2. The method of claim 1 , further comprising:
determining that the user device is in communication with the vehicle; and
wherein the determining whether the speech utterance was meant for the speech system of the vehicle or the speech system of the user device is further based on the user device that is in communication with the vehicle.
3. The method of claim 2 , further comprising:
determining that multiple user devices are in communication with the vehicle, and
wherein the determining whether the speech utterance was meant for the speech system of the vehicle or the speech system of the user device comprises determining whether the speech utterance was meant for the speech system of the vehicle or the speech system of a particular user device of the multiple user devices that are in communication with the vehicle.
4. The method of claim 1 , further comprising:
determining a context of the speech utterance based on the topic; and
selectively providing the context of the speech utterance to the speech system of the vehicle or the speech system of the user device.

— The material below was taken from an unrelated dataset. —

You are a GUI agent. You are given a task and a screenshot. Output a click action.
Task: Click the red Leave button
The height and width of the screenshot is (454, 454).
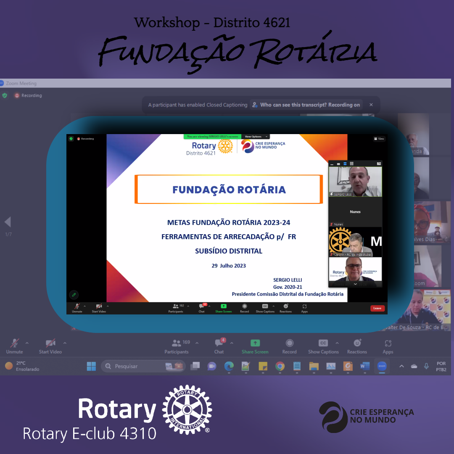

5. The method of claim 4 , further comprising:
determining whether the user device is capable of accepting the context, and
wherein the selectively providing the context of the speech utterance to the speech system of the vehicle or the speech system of the user device is based on the determination of whether the user device is capable of processing the context.
6. The method of claim 1 , further comprising:
receiving a signal to activate the vehicle speech recognition; and
determining an intent of use of the speech utterance based on the signal.
7. The method of claim 6 , wherein the performing the speech recognition on the speech utterance to determine the topic of the speech utterance is based on the intent of use of the speech utterance.
8. The method of claim 6 , wherein the determining whether the speech utterance was meant for the speech system of the vehicle or the speech system of the user device is based on the intent of use of the speech utterance.
9. The method of claim 1 , wherein the receiving the speech utterance of the user is by the speech system of the vehicle, and wherein the selectively providing comprises providing the speech utterance to the speech system of the user device.
10. A system for coordinating recognition of a speech utterance between a speech system of a vehicle and a speech system of a user device, comprising:
a first module that receives the speech utterance from a user, and that performs speech recognition on the speech utterance to determine a topic of the speech utterance; and
a second module that determines whether the speech utterance was meant for the speech system of the vehicle or the speech system of the user device based on the topic of the speech utterance, and that selectively provides the speech utterance to the speech system of the vehicle or the speech system of the user device based on the determination of whether the speech utterance was meant for the speech system of the vehicle or the speech system of the user device.
11. The system of claim 10 , wherein the second module determines that the user device is in communication with the vehicle, and determines whether the speech utterance was meant for the speech system of the vehicle or the speech system of the user device further based on the user device that is in communication with the vehicle.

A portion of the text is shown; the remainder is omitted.